- Activity:
Search the records for the line with "Stellenangebote (20, 2561)". Output that line and each line after it, exactly, and stop at the end; omit pictures.

- Supplied data:
....

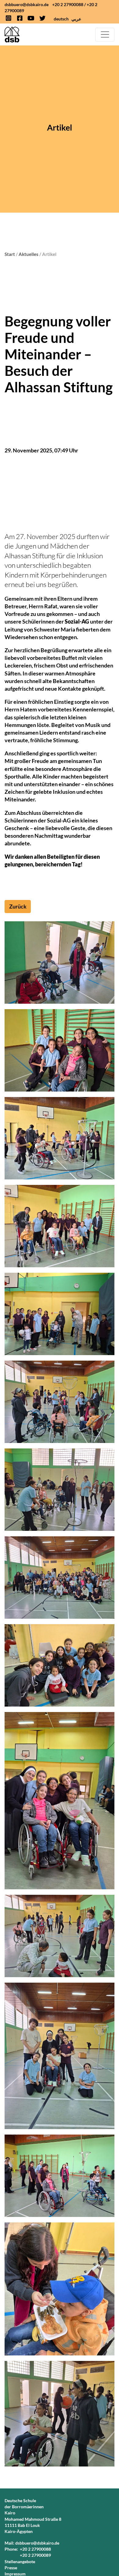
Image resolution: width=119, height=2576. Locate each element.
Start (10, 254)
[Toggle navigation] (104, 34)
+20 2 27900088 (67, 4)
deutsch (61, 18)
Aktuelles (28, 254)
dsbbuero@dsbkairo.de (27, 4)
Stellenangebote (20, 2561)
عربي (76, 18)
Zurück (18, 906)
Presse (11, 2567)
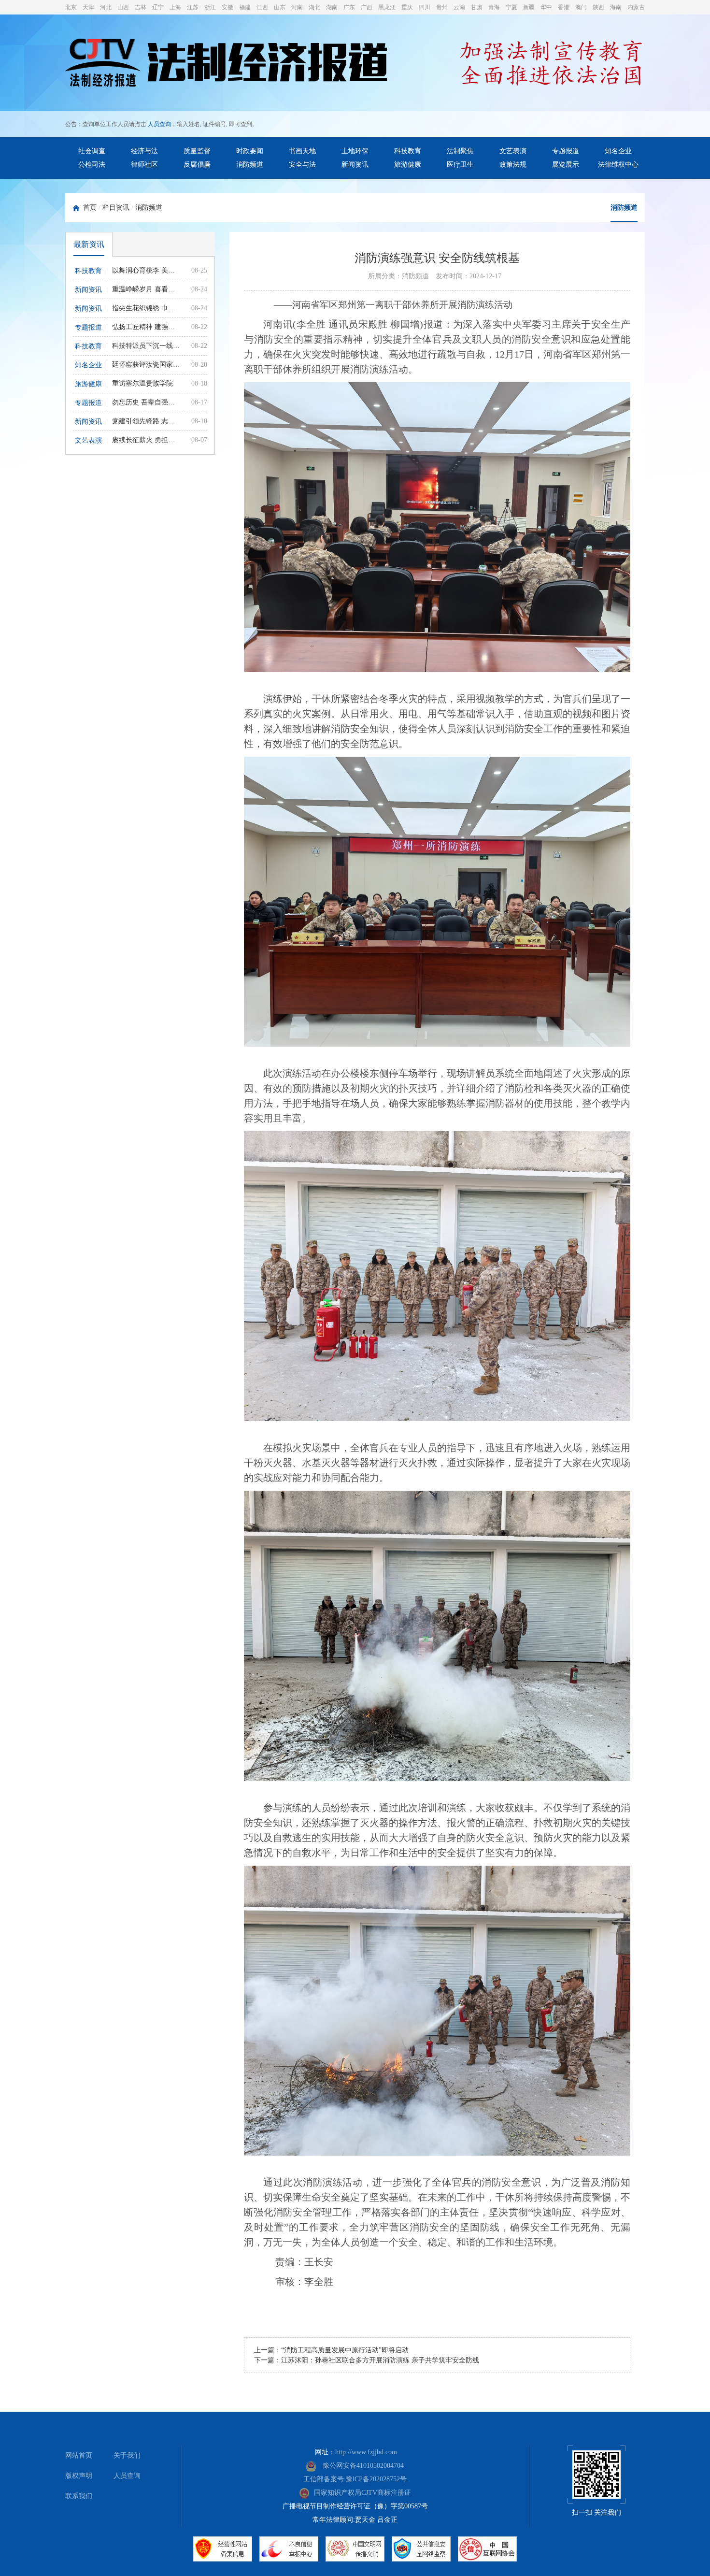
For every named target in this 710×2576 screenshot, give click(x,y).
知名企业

....

- Exercise result:
Stellenangebote (20, 2561)
عربي (76, 18)
Zurück (18, 906)
Presse (11, 2567)
For every named target in this 710×2576 screenshot, give click(x,y).
知名企业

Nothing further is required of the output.